• **Work order**:
The answer must consist only of the lines from the line with "Task: Check the Love Island CEO checkbox" to the line with "The height and width of the screenshot is (1161, 616).", both included, exactly as they stand below.

Start of Supplied material

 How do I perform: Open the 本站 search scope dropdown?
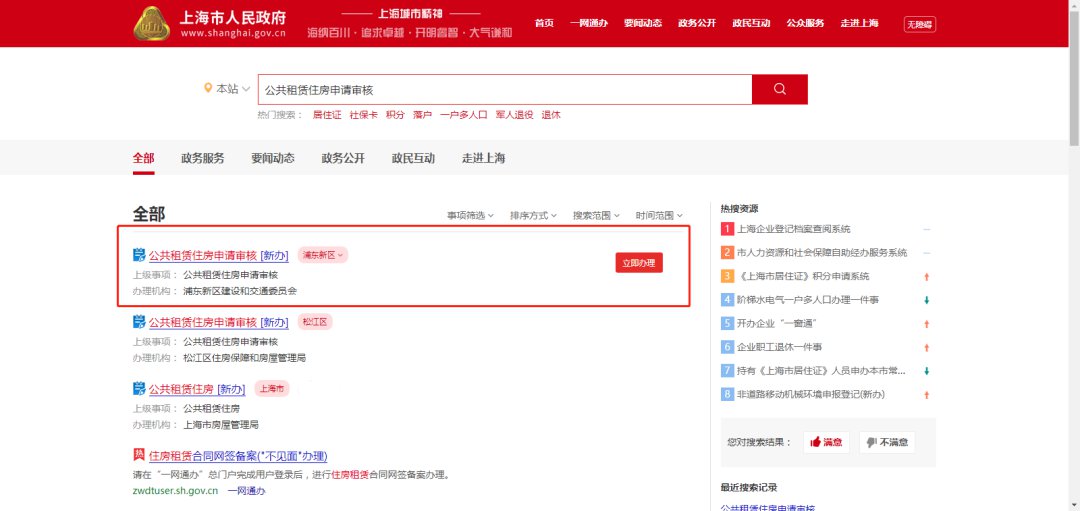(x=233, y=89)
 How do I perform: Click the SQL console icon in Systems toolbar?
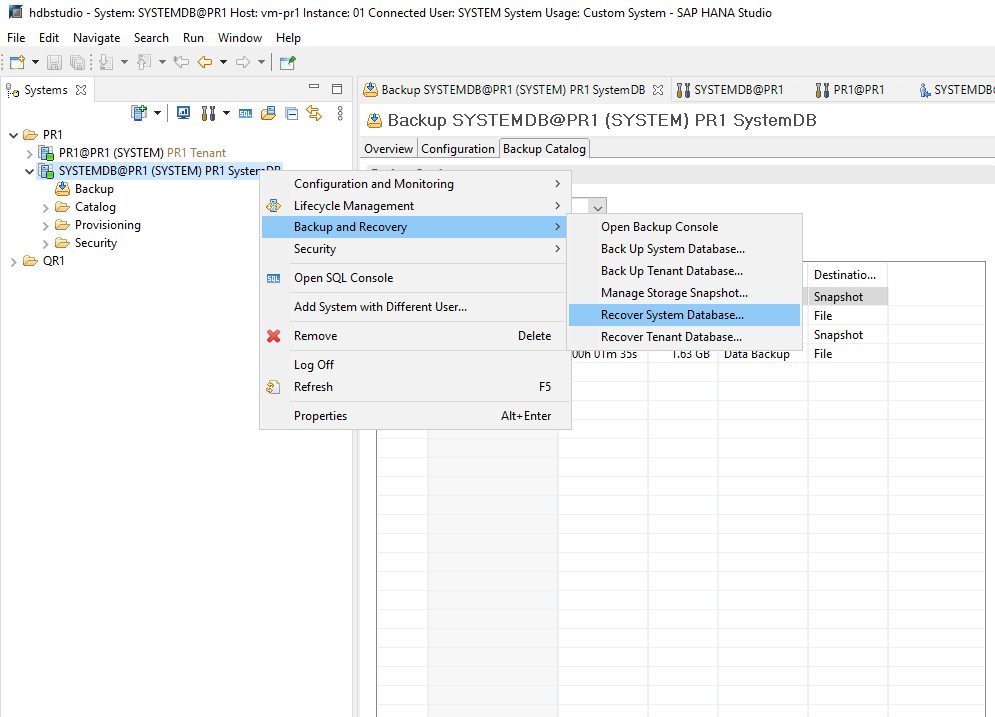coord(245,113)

End of Supplied material
Start of Supplied material

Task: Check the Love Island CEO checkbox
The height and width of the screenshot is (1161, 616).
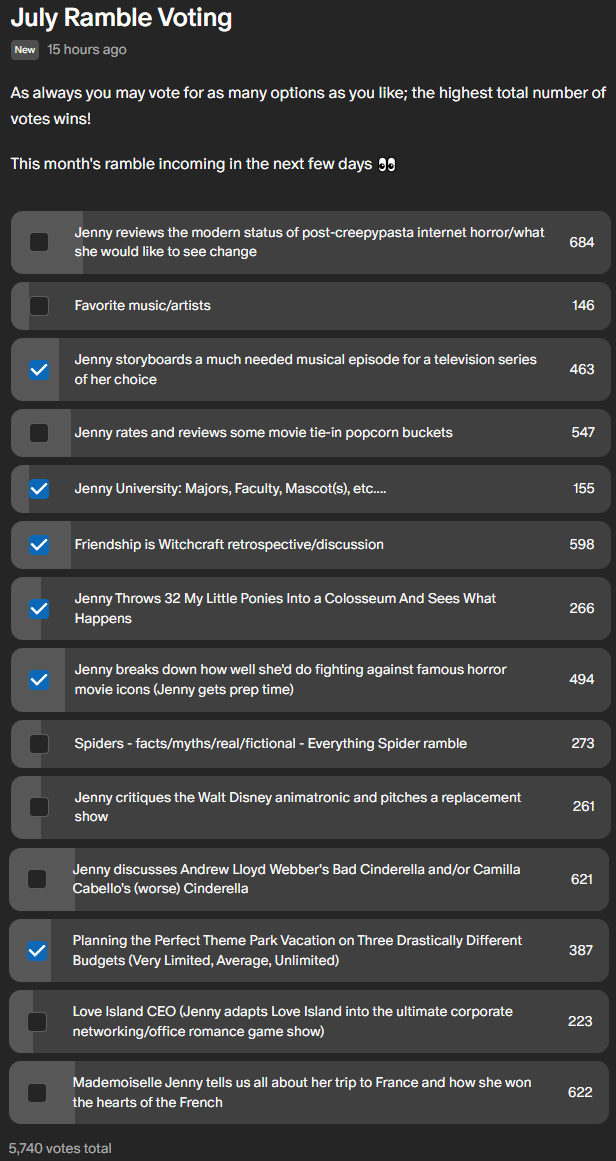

End of Supplied material
Start of Supplied material

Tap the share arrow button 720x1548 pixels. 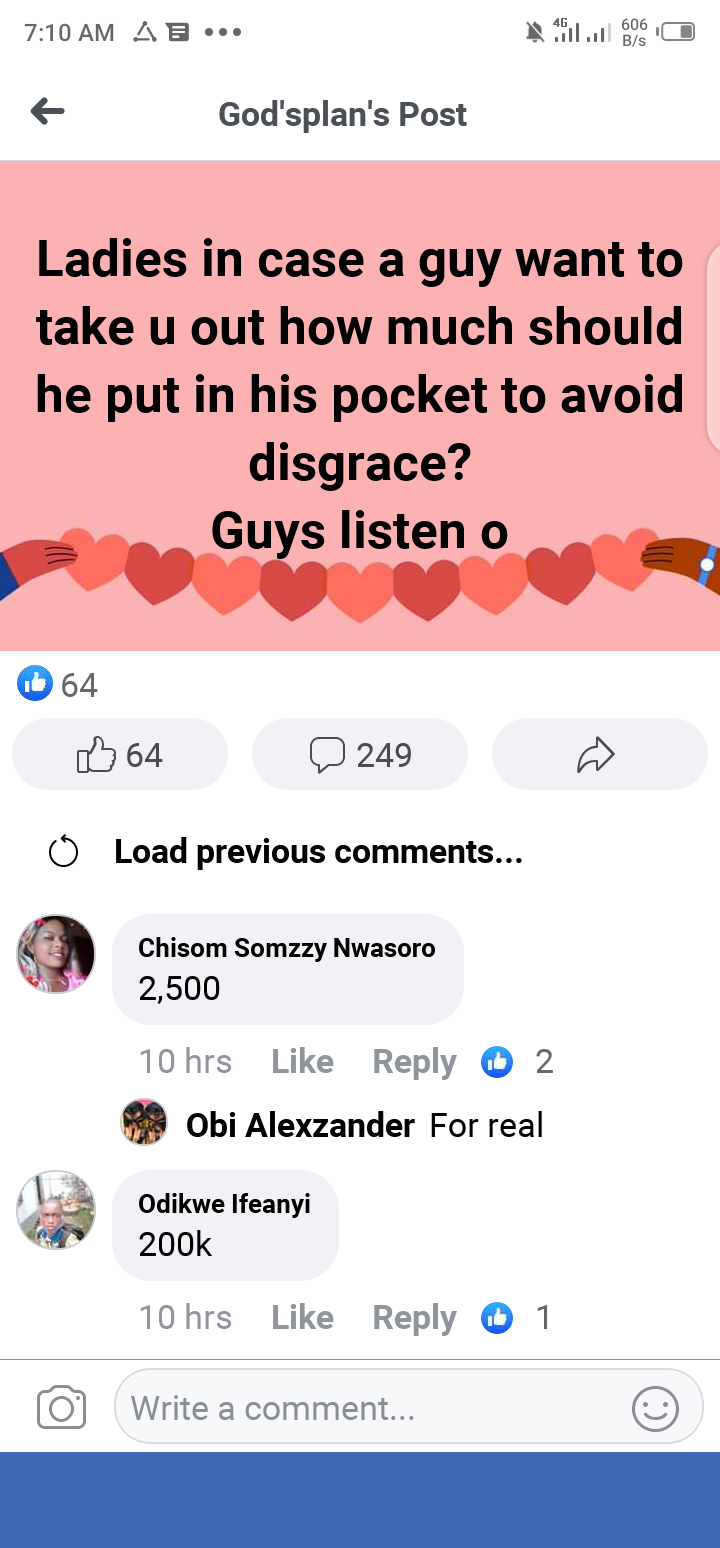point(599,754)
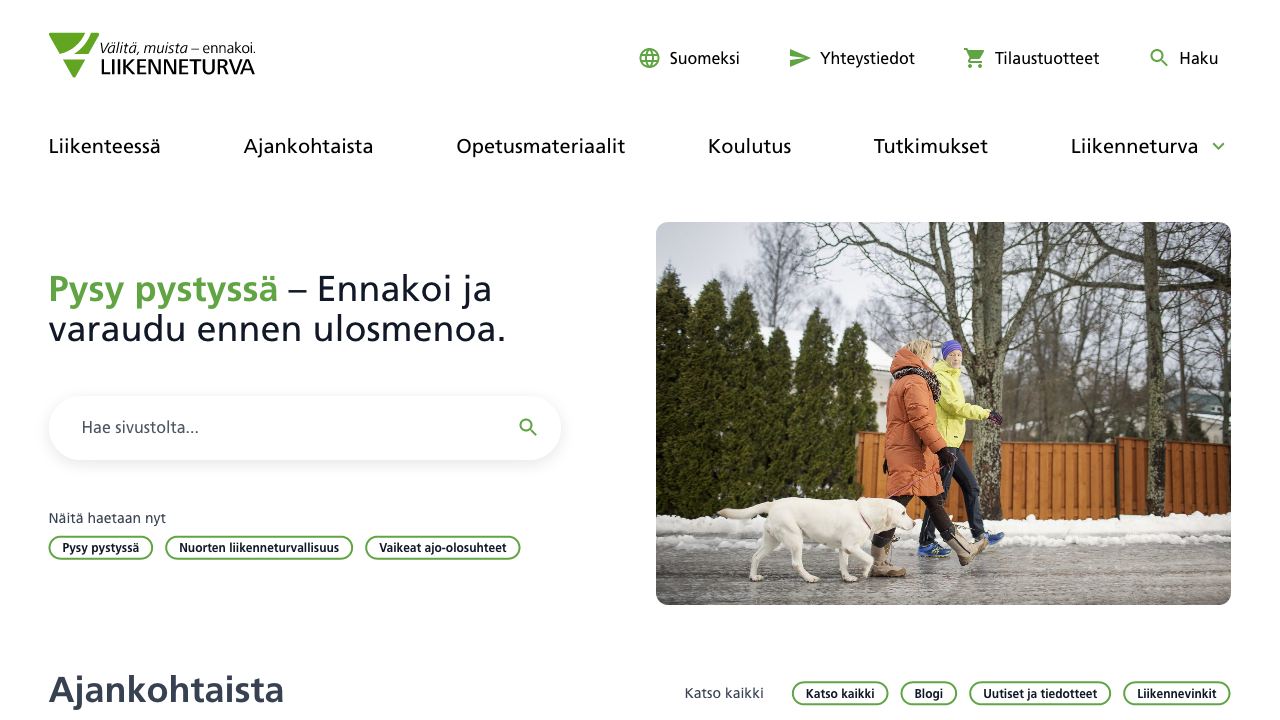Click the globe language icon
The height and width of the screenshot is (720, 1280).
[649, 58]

End of Supplied material

• **Solution for this problem**:
Task: Check the Love Island CEO checkbox
The height and width of the screenshot is (1161, 616).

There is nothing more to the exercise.